* BEGIN PASSAGE SHOWN *
I am currently looking at a regression which tries to model EWMA volatility in the presence of negative interest rates. The regression is as follows and uses absolute return instead of relative in order to avoid the issue with the negative rates:

  1. Last 50 days are taken: $y_{i,50}, ..., y_{i,0}$

  2. 50 absolute returns are calculated: $r_{i,t} = y_{i,t} - y_{i,t-1}$

  3. $r_{i,t}$ is regressed on $y_{i,t}$

  4. Residuals ($\epsilon_{i,t}$) are computed as: $\epsilon_{i,t} = r_{i,t} + a(\bar{y} - y_{i,t})$, where $\bar{y} = -b/a$. It assumes here that $\bar{r}$ is zero which I personally think it can be included as well.

  5. EWMA volatility is then calculated in the usual way using $\epsilon_{i,t}$ instead of $r_{i,t}$. So it decays the residuals from this regressions instead of the returns.
* END PASSAGE SHOWN *
* BEGIN GIVEN DATA *
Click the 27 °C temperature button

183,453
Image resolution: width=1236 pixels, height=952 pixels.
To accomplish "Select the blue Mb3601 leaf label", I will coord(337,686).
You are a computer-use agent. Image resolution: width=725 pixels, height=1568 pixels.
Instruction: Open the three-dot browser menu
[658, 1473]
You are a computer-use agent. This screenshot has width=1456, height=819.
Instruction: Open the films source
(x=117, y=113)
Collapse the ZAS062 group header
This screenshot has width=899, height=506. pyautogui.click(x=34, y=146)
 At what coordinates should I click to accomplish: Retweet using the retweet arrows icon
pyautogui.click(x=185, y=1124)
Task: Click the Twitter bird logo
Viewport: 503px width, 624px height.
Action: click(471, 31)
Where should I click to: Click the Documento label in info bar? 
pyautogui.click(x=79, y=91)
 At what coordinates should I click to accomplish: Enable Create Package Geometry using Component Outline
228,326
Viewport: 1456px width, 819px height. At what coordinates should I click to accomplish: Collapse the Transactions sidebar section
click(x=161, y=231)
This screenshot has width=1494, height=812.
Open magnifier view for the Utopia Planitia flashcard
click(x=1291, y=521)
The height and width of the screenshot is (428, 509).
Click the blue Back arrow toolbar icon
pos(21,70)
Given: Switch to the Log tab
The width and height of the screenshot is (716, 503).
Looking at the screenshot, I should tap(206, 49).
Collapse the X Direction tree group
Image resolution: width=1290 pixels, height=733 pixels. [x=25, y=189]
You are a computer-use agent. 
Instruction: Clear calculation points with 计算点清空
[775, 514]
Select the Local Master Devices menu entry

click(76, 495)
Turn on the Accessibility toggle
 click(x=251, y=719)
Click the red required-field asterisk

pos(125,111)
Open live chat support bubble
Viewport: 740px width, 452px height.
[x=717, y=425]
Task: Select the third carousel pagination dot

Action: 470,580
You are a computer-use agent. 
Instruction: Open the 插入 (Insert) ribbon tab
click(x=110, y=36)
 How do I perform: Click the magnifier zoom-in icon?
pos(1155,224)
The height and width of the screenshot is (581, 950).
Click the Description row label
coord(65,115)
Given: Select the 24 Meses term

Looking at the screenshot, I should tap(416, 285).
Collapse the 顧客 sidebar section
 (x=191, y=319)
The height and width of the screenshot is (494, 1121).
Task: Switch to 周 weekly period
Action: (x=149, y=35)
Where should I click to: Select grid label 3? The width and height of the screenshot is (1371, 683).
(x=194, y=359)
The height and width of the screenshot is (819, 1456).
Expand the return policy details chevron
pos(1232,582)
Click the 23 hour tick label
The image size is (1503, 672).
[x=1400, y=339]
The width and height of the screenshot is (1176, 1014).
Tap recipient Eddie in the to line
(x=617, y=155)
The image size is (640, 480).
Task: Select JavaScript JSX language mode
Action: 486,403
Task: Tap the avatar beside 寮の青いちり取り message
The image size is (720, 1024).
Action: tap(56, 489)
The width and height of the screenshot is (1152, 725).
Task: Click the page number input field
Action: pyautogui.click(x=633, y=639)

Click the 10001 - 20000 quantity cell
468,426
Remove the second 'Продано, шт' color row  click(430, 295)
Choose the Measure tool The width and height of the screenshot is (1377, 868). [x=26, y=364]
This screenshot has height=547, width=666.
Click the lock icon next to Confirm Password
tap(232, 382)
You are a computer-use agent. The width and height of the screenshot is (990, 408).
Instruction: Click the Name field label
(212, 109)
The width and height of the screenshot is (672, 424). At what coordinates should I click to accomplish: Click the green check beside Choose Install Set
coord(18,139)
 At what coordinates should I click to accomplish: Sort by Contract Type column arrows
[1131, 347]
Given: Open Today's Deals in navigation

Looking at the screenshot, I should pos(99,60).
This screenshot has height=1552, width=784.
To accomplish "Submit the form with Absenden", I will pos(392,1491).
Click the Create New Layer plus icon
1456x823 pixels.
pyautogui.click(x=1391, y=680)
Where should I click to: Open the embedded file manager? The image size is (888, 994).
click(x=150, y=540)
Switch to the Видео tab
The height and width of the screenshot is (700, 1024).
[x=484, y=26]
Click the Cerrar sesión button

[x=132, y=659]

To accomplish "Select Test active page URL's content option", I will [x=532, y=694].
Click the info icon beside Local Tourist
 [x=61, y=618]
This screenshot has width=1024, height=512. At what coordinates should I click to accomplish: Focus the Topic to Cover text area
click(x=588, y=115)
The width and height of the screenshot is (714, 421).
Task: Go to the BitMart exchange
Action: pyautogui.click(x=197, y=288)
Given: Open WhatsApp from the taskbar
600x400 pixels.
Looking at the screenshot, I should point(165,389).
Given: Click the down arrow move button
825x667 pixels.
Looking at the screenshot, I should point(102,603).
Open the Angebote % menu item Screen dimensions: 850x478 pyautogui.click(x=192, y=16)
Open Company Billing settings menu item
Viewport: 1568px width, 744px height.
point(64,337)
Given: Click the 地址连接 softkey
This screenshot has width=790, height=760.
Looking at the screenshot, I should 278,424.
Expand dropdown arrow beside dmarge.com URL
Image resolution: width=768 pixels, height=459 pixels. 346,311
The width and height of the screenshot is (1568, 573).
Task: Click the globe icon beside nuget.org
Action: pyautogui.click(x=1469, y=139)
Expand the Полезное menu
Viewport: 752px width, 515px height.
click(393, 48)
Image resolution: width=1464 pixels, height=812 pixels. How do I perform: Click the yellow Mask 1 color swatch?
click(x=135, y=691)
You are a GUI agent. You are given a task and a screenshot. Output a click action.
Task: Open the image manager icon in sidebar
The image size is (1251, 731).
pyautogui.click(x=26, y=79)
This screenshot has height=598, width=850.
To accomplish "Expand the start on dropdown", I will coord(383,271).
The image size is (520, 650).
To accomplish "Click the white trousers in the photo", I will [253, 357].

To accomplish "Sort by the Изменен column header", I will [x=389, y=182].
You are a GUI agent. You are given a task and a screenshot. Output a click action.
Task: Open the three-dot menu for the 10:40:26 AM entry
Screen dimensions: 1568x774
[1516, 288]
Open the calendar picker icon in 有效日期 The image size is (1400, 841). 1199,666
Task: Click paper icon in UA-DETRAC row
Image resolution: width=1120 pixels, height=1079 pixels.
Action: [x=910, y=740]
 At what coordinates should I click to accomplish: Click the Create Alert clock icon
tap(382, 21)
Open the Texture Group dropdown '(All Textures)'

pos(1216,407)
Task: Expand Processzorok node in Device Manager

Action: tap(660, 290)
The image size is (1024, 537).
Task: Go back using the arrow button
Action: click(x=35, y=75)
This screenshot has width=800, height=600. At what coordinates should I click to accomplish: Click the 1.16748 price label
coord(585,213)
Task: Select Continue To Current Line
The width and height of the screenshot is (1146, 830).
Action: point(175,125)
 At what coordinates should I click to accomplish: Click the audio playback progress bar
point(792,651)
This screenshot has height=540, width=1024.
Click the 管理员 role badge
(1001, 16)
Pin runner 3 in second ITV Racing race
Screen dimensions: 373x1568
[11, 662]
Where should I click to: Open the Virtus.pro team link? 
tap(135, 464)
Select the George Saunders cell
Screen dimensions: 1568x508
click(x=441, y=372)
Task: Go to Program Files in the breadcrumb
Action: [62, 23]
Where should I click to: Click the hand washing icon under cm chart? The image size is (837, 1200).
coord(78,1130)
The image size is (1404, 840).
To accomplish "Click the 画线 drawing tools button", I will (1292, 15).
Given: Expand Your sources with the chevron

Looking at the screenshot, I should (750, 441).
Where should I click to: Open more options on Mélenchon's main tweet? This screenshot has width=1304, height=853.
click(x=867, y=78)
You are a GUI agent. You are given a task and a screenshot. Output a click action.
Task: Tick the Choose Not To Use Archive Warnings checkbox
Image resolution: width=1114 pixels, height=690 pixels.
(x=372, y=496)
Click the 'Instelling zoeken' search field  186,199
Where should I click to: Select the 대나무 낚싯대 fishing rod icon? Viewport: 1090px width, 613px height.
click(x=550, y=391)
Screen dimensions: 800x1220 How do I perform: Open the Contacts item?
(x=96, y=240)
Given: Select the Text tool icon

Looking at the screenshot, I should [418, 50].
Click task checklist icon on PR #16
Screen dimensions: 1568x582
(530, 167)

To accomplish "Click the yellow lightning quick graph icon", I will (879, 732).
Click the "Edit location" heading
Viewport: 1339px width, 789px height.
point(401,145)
* END GIVEN DATA *
INSTRUCTIONS:
1 - Repeat the part of the post on EWMA volatility with negative rates that opens with the words containing "5. EWMA volatility" and closes with "of the returns.".
2 - Pick up the post on EWMA volatility with negative rates after its last sentence and keep writing it.

WRITTEN ANSWERS:
1 -
5. EWMA volatility is then calculated in the usual way using $\epsilon_{i,t}$ instead of $r_{i,t}$. So it decays the residuals from this regressions instead of the returns.

2 -
Has anyone seen anything similar or can explain to me why would this be a suitable model for negative interest rates? Is anyone aware of any other alternatives. Thanks!


1 Answer 1


By regressing $r_{i,t}$ on $y_{i,t}$ you are implying that:

$$ r_{i,t} \equiv y_{i,t} - y_{i,t-1} = c_1 y_{i,t} + c_2 + \epsilon_{i,t}$$

This seems quite odd to me initially.

If you assume that daily yield changes are independent with mean zero, then;

$$ y_{i,t} = y_{i,t-1} + \xi_{i,t} \; \quad E[\xi_{i,t}]=0$$

Which can be replicated in the linear regression by asserting that $c_1 = 0$ and $c_2=0$ and $\epsilon_{i,t} \equiv \xi_{i,t}$.

(If you were to incorporate a constant drift $\mu$ then $c_2 \equiv \mu$)

Perhaps I misunderstand the formulation of your question..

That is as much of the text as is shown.